Tokyo teams up with bathhouses to boost voter turnout for assembly election
Local authorities in Tokyo are ramping up efforts to raise voter turnout ahead of the Tokyo Metropolitan Assembly election on Sunday, rolling out a series of public awareness campaigns aimed particularly at younger voters.
Initiatives include partnering with public bathhouses amid Japan's ongoing sauna boom and collaborating with high school students to create promotional materials.
According to the Tokyo's election commission, voter turnout in the previous election in 2021 stood at 42.39%. While over 50% of voters in their 60s and older turned out, rates were much lower among younger demographics, with only 25.8% of voters in their 20s and 34.22% in their 30s casting ballots — highlighting a persistent gap in political engagement between age groups.

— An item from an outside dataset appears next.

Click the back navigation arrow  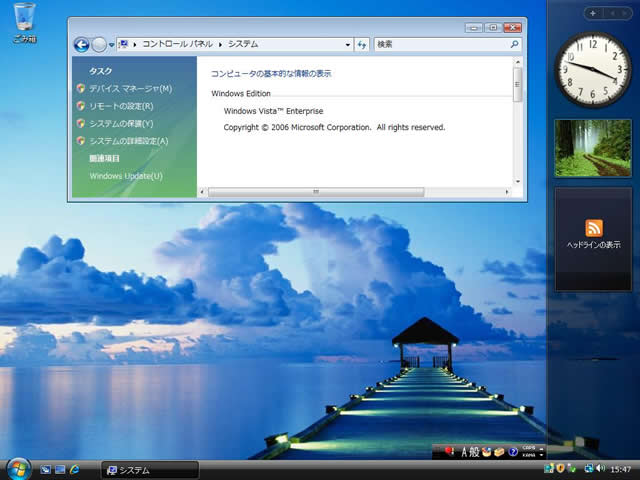click(x=81, y=44)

In an attempt to reach younger voters, the commission is collaborating with the hot spring website Nifty Onsen and the Tokyo Sento Association to raise voter awareness at 61 bathhouses across the capital.
Posters are being displayed during the campaign period, and several bathhouses are naming one of their baths 'election bath' to make people more aware of the upcoming election.

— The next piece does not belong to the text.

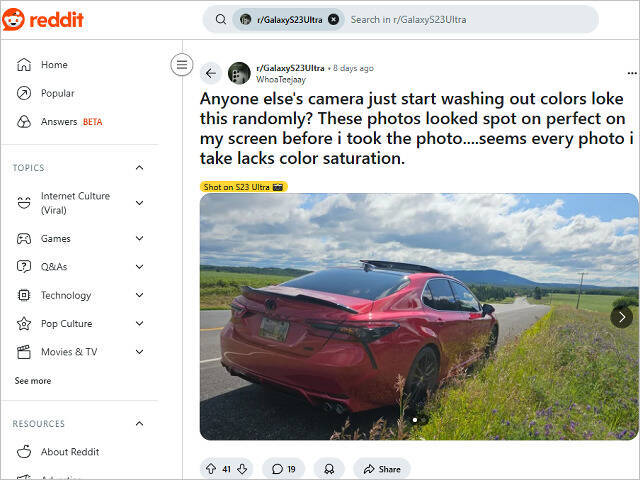The image size is (640, 480).
Task: Go to next photo in gallery
Action: pyautogui.click(x=621, y=317)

'With the sauna trend, we can appeal to a wider, younger audience,' a Tokyo metropolitan government official said. 'We hope people will take a moment of relaxation to reflect on politics and the upcoming election.'
In Tokyo's Nerima Ward, local high school students helped design election-themed pocket tissue packs to be handed out at train stations and other public locations.
The Nerima municipality is the only one of Tokyo's 23 wards with a dedicated election outreach team. Its official X social media account is updated frequently. 'We aim to post at least once a day,' a Nerima government official said.
In the city of Machida in western Tokyo, officials have redesigned the birthday cards that the local government sends to residents turning 18 to inform them of their eligibility to vote as Japanese citizens. The new designs were developed with input from young people and aim to make the cards feel less stiff and formal and more accessible.
'We hope their first voting experience will lead them to vote again,' a city official said.